The task: Nothing but the lines from the one containing "You are a GUI" through the one containing "Viewport: 1341px width, 896px height.", both included, should be given again, each exactly as written below.

Records for the task:
* * * * * * * * *
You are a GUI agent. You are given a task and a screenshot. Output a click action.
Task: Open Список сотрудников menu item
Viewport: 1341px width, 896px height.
* * * * * * * * *
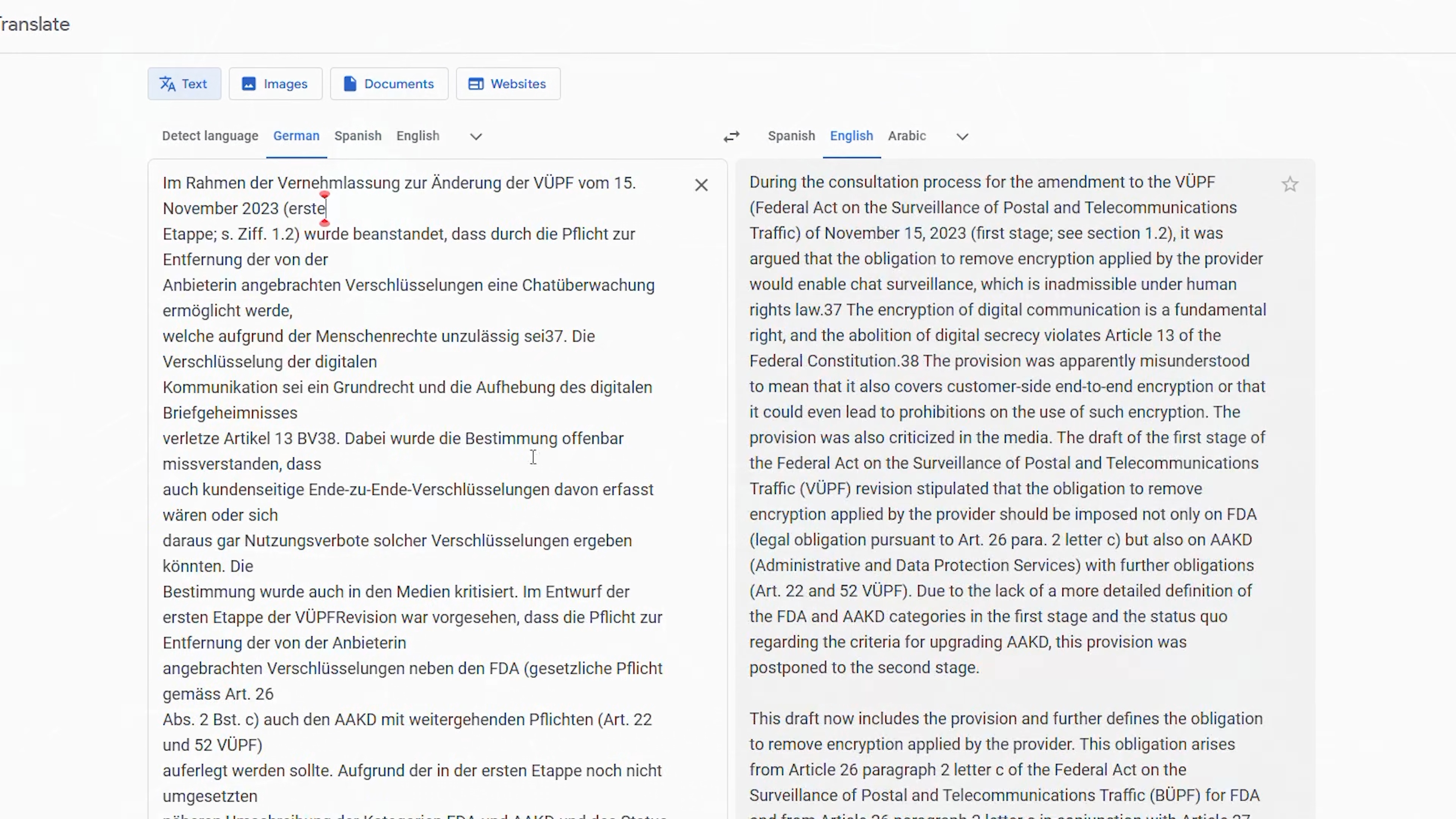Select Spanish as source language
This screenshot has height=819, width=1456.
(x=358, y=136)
* * * * * * * * *
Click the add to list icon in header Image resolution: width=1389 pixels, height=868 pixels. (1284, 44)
* * * * * * * * *
Written solution:
You are a GUI agent. You are given a task and a screenshot. Output a click action.
Task: Open Список сотрудников menu item
Viewport: 1341px width, 896px height.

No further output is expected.